Goodman leaned back in his swivel chair and looked around his office, which he had recently redecorated. The beige-colored walls, and the good reproductions of Doris Price, Van Gogh, and Cezanne paintings made the place look classy. He’d spent more than he wanted to on his executive desk and matching walnut chair, and on the Persian carpet and other furnishings, but the effect was worth the cost. With as many students as he could handle and good name recognition, he’d done well since opening his studio eleven years earlier. He’d been pleased with his life then, so pleased that he hadn’t noticed how it had changed, how he and Carla related to each other only superficially. Without realizing it, his studio had become more like home than office, because it was the only place where he had peace of mind.
Recently, his philandering with Jada threatened to shatter that peace, and his family didn’t even notice the obvious changes in him and in his formerly clocklike behavior.

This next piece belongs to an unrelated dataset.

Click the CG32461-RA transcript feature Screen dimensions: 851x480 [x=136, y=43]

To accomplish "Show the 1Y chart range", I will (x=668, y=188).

He had started the affair with Jada as a response to their first genuine family crisis, a foolish and childish thing to do. When had he and Carla lost their passion? Long before he knew about Krista, they had fallen into a habit of relating to their sons rather than to each other. He rethought that: they dealt with each other through their children. If he didn’t end his ridiculous affair, he’d lose his family; already, he h
ad a hard time respecting himself.
On an impulse, he dialed Carla’s cell phone number. “Hi, babe.” The minute he said it, he realized that it had been weeks, maybe months since he called her “babe,” his once favorite name for her. “Why don’t we all meet at Guido’s for supper?”
“Hi. Uh…Well, Peter has a college entrance exam tomorrow, so—”
He was having none if it. Did she think he wasn’t aware that she used the children as a means of getting around him, of avoiding her responsibilities to him and to their marriage? He interrupted her in sharp tones. “Then Peter can stay home and study. I’ll be at Guido’s at seven. Bring Paul with you.”
When she sputtered for a moment and then said, “Uh…OK. We’ll be there,” it occurred to him that whatever problem they had could be his fault. He was the head of his family, but if he relaxed in that role the least bit, Carla went her own way. He hung up and busied himself revising his arrangement of a gospel anthem for his choral group.
The door opened, and he looked up. “Damn! I thought I told you to call before coming here.”
Jada smiled triumphantly. “So you could tell me you’re busy or that you have company. You’ve been scarce recently, but let me tell you, darling, no man drops Jada Hankins.”
His heart thudded so rapidly that it frightened him. Best to get it out, for if she thought she had the upper hand, she’d be unbearable.
“What do you want from me, Jada? Lay it all out now.”
Jada’s gaze fastened on his crotch, but he refused to be taken in by her brazen suggestion. “You have to ask?” she said, confirming her unspoken answer.
“Yeah. Don’t tell me it’s sex. You can get that anywhere, just as you probably always did. And if it’s money, forget it. I have three children, and I plan to send all three of them to the best universities. That rules out supporting a mistress. So what is it?”